Have you ever heard a pile-driver? No, not heard of a pile-driver, but actually heard a pile-driver? Well, a year or two after I first moved to Provincetown, which, admittedly, was a very long time ago, they did some work on MacMillan Wharf, the main pier in town. As you can imagine, the work included a pile-driver, which in layman’s terms is a giant kind of hammer-thingy designed to drive piling for the pier deep into the ground beneath the water. They are unbelievably loud, but for a few months we became accustomed to periods during the day when it sounded like someone was firing off a cannon every few seconds right in the middle of town. We eventually got sort of used to dealing with the noise, like people who live near an airport and learn to suspend their sentences for a few moments every time an Airbus A380 flies overhead.

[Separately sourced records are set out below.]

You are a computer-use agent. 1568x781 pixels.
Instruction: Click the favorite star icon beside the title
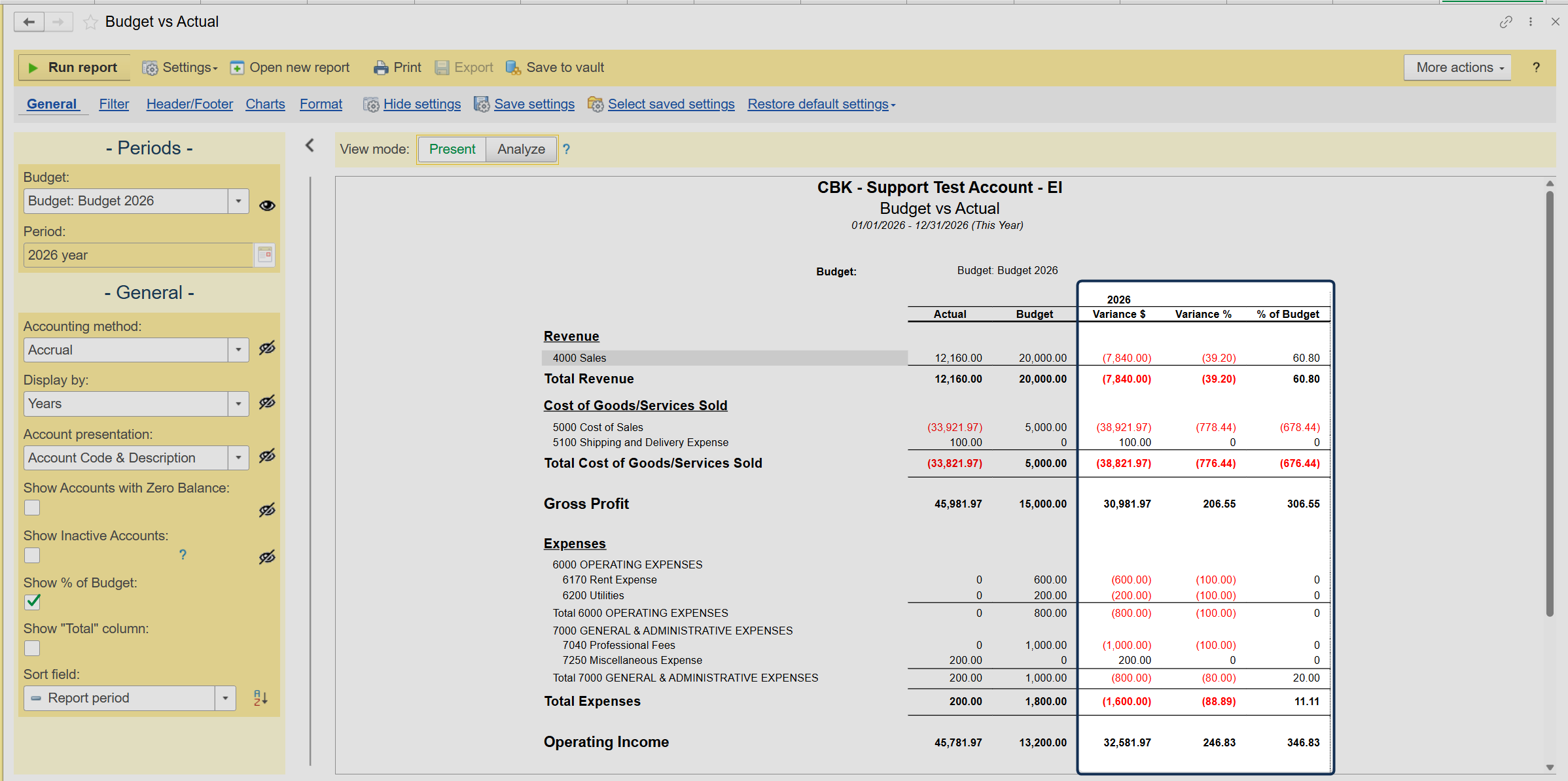(90, 22)

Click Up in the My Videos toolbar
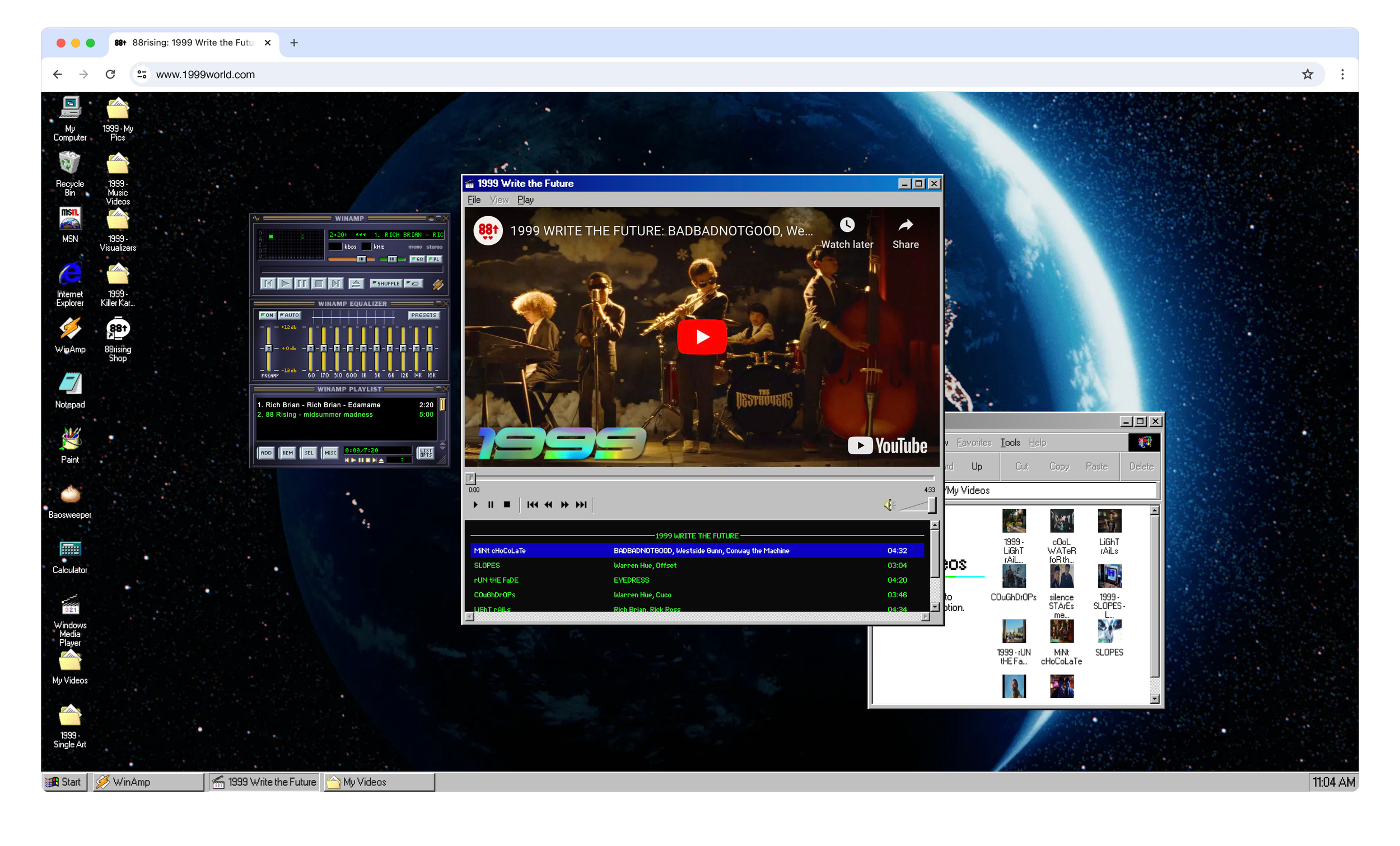[978, 466]
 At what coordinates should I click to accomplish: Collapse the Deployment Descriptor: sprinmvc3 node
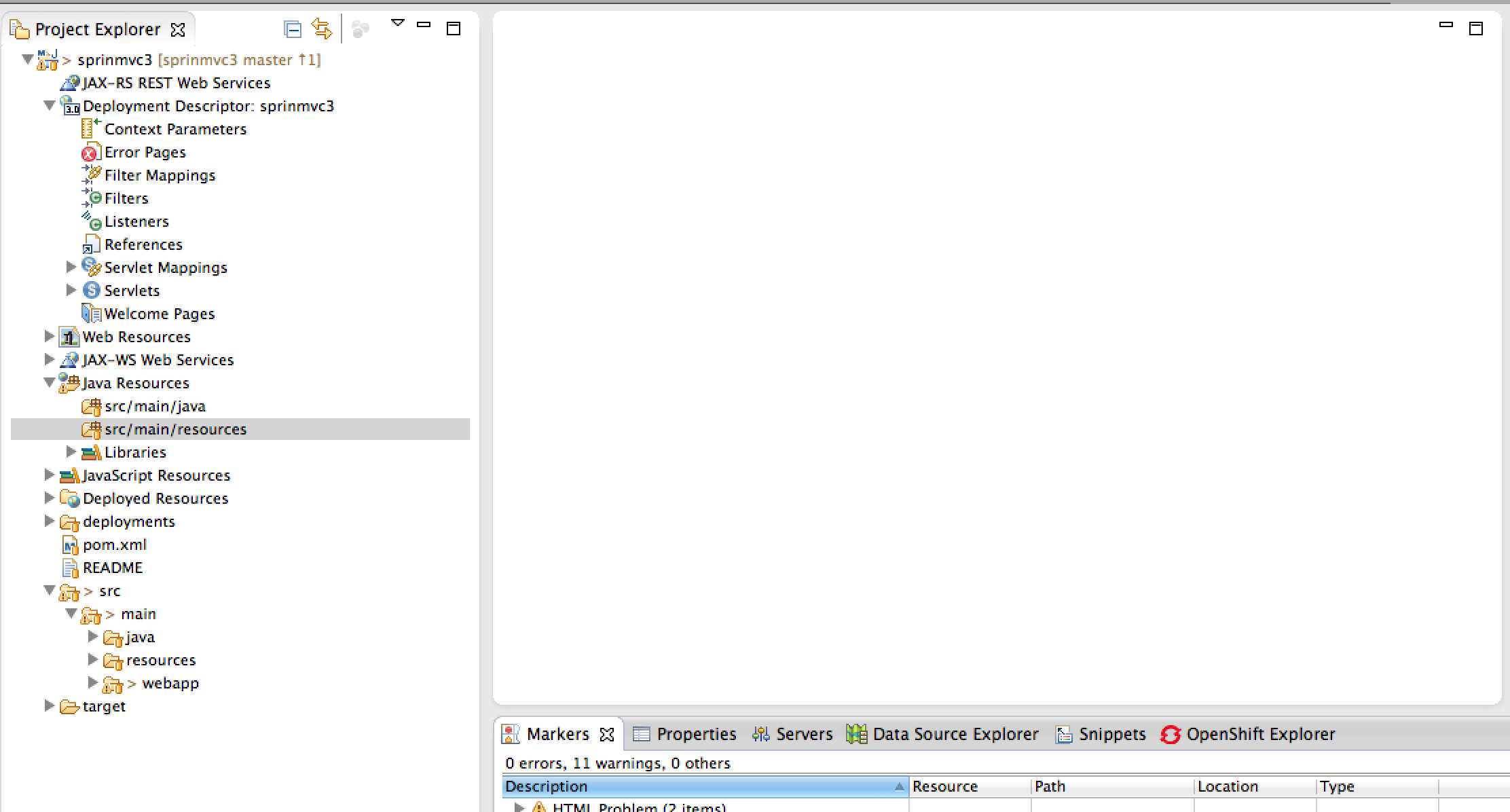tap(48, 106)
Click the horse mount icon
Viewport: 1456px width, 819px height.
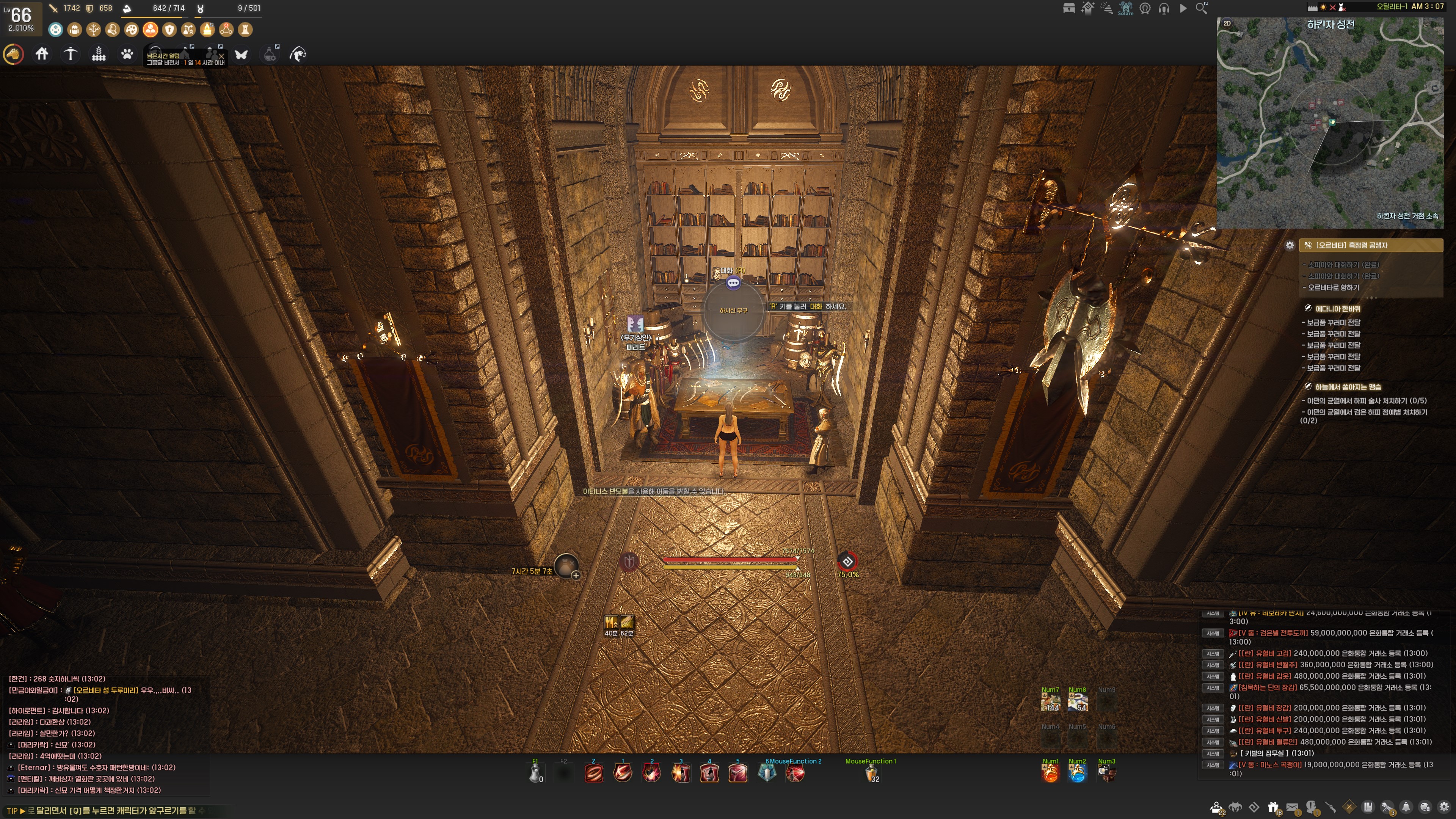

Only slightly less deafening than a pile-driver is another tool called a masonry saw. This is a tool which is designed to cut things like bricks, concrete, porcelain and stone. They start up harmlessly enough, the somewhat benign hum of an electric motor. But that all changes the moment the blade gets down to business, as it were, and actually starts cutting brick or concrete, at which point it makes a sound I can only compare to the sound of Satan’s fingernails being dragged across the chalkboard at a reform school in hell.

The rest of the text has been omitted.